SUPPLIED TEXT:

Sunday, August 25, 2013
The Corporate Sociopath
We are witnessing in real time the inevitable manic blow-off top in the multi-decade orgy of corporate excess. No one should be the least bit surprised that public corporations are the ultimate embodiment of sociopathic behaviour. After all, the incentives to behave in a single-minded profit-seeking manner were purposely embedded in the corporate business structure. At least that's what I was taught at Business School...
Decades ago, business students were taught that the role of business was to maximize profits. However, that wasn't direct or obvious enough, so by the time I hit undergrad business school in the late 1980s, the goal of business was to maximize share price - by any means possible. The difference may seem academic, however, in reality it meant that "non-organic" means of boosting share price were now on the table. Hence the Leveraged Buyout frenzy of that era, which was rebranded the "Private Equity" frenzy of our current era. This rebranding was necessary due to the bad publicity arising from the gutting of well-established blue chip household names. And after all, a bit of sleight of hand is all it takes to fool the Idiocracy.
The separation of ownership and management and limited legal liability were of course the other two "innovations" differentiating the corporate business model. These two key factors were critical to incentivizing corporations to act in the most sociopathic means possible towards the achievement of excess profit and share price - all other considerations are considered mere hurdles to the ultimate goal. The other piece of the puzzle is addressed by "Agency Theory" - also taught at business school. Agency theory deals with the concern of risk aversion on the part of shareholders. By delegating decision making authority to agents (aka. management) and incentivizing them to maximize profit/share price, this issue is theoretically resolved i.e. one more step towards creating the sociopathic organzation. According to Agency Theory - and commonsense - the agent will be willing and motivated to undertake actions that the shareholder would be unwilling to undertake if they could not undertake them anonymously. Voila.

ITEMS:

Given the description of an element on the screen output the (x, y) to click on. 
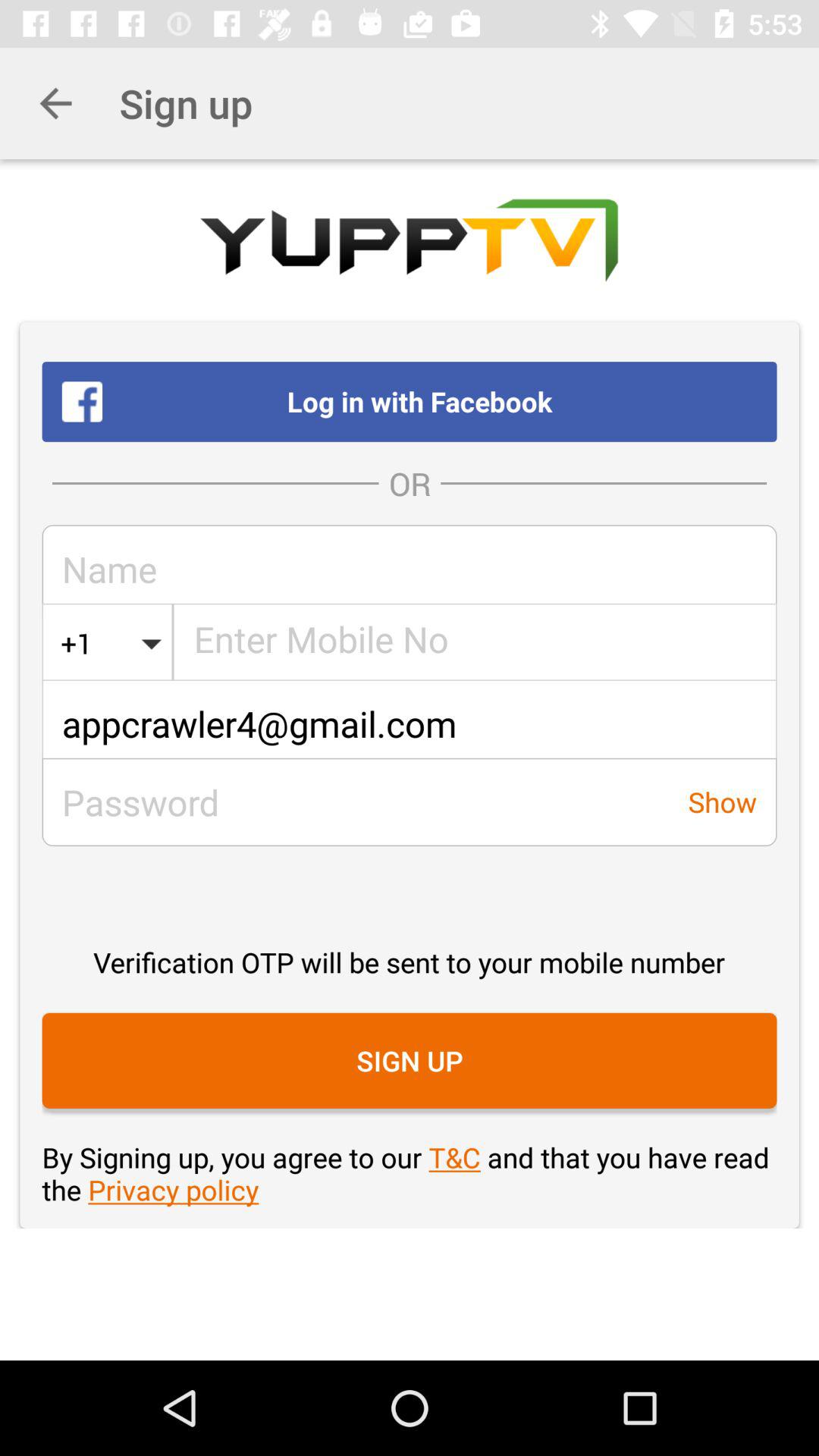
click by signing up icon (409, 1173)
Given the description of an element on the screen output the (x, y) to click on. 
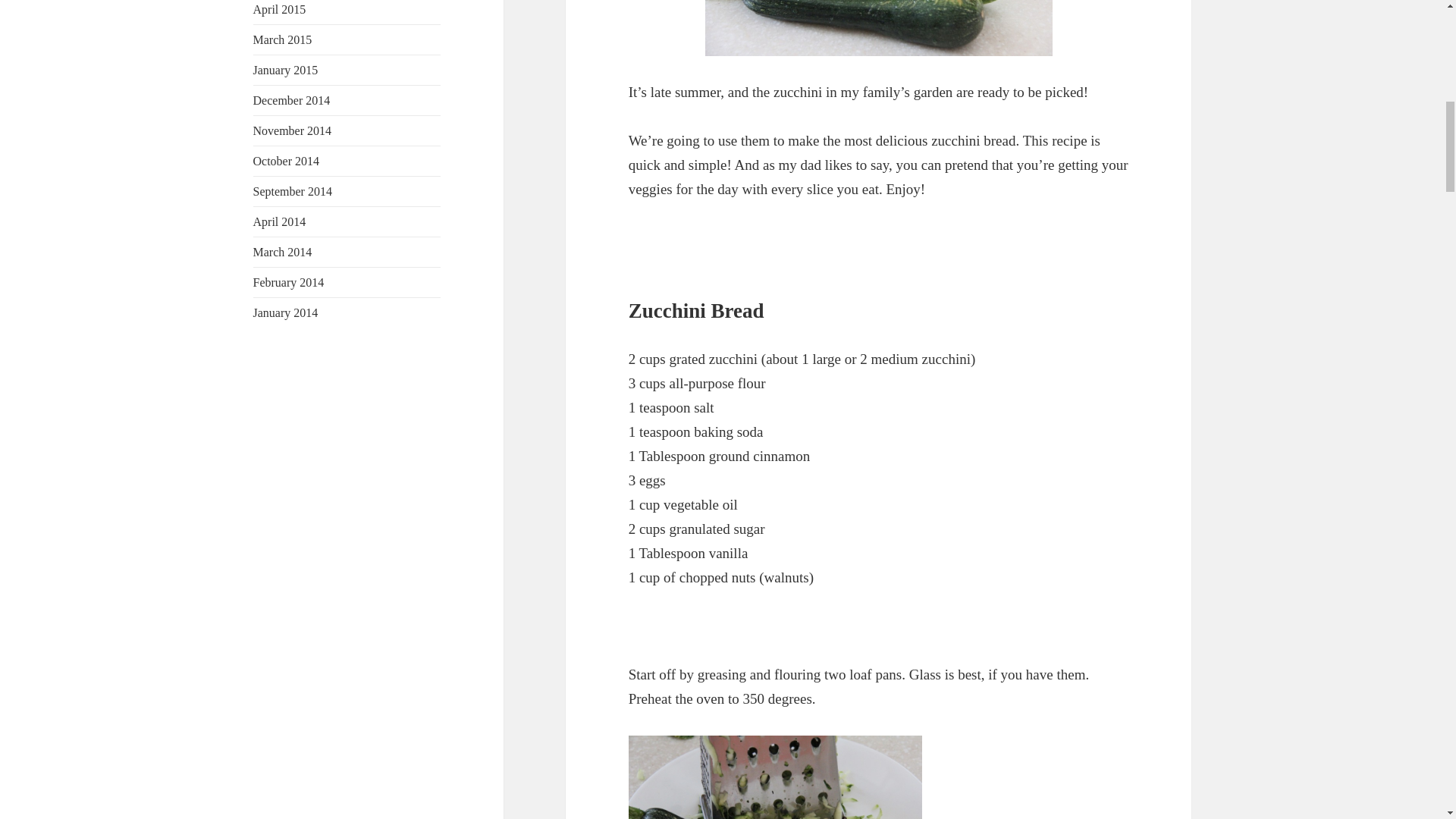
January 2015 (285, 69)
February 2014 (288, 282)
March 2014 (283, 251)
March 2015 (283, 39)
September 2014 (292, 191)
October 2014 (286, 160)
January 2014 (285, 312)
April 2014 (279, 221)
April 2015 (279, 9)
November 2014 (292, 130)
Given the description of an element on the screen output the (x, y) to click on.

...

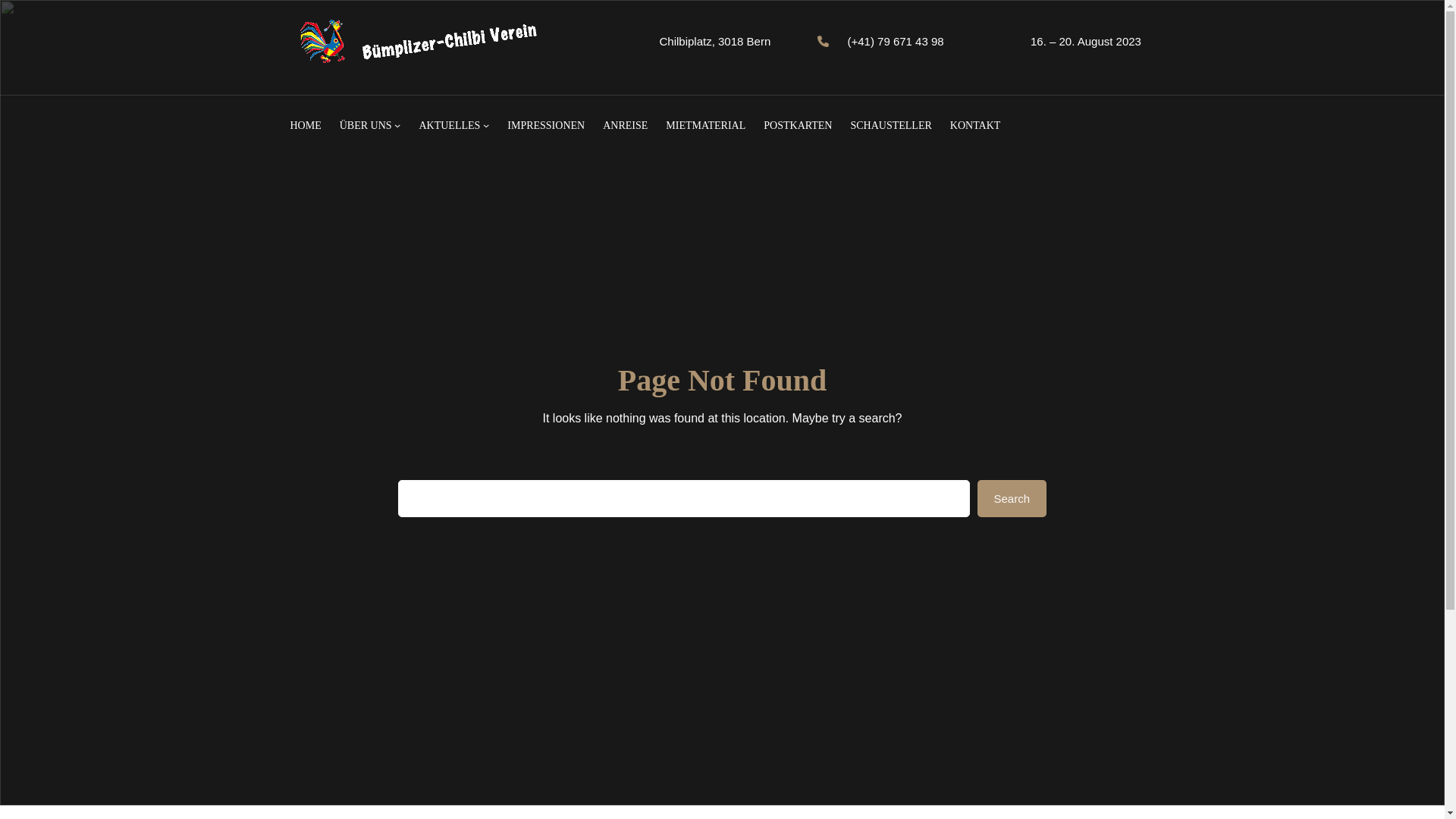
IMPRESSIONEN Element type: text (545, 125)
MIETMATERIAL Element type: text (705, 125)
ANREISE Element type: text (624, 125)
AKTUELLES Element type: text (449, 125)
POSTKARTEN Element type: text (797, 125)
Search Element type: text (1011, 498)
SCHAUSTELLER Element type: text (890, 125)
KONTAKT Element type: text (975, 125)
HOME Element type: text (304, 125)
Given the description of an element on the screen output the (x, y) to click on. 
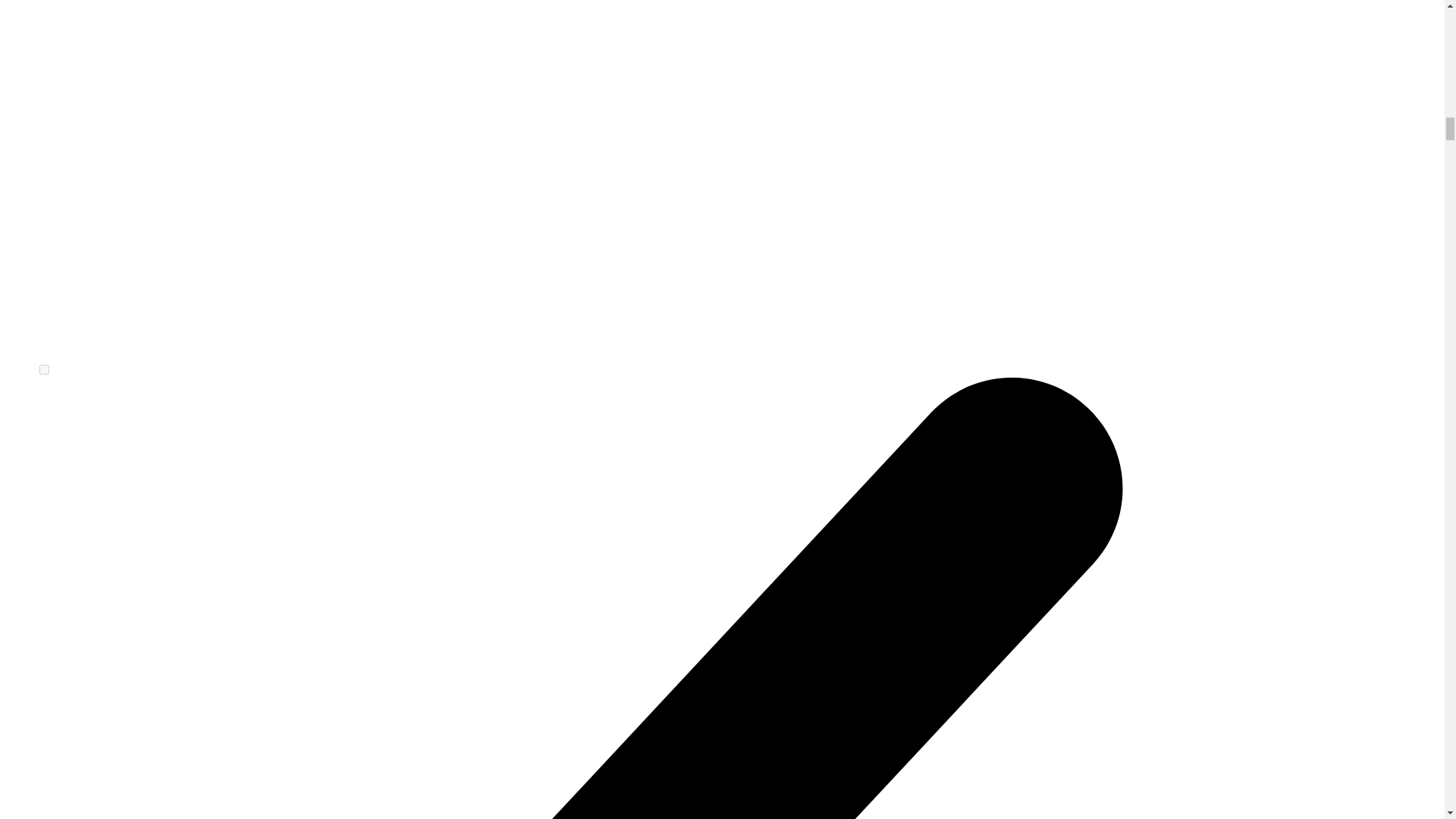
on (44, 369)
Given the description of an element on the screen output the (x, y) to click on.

WRITTEN TASK:
Reproduce the blog post on corporate sociopaths word for word, starting with "Decades ago, business" and going on through "fool the Idiocracy.". The listing has no connection to the blog post.

RESPONSE FOR THIS EXERCISE:
Decades ago, business students were taught that the role of business was to maximize profits. However, that wasn't direct or obvious enough, so by the time I hit undergrad business school in the late 1980s, the goal of business was to maximize share price - by any means possible. The difference may seem academic, however, in reality it meant that "non-organic" means of boosting share price were now on the table. Hence the Leveraged Buyout frenzy of that era, which was rebranded the "Private Equity" frenzy of our current era. This rebranding was necessary due to the bad publicity arising from the gutting of well-established blue chip household names. And after all, a bit of sleight of hand is all it takes to fool the Idiocracy.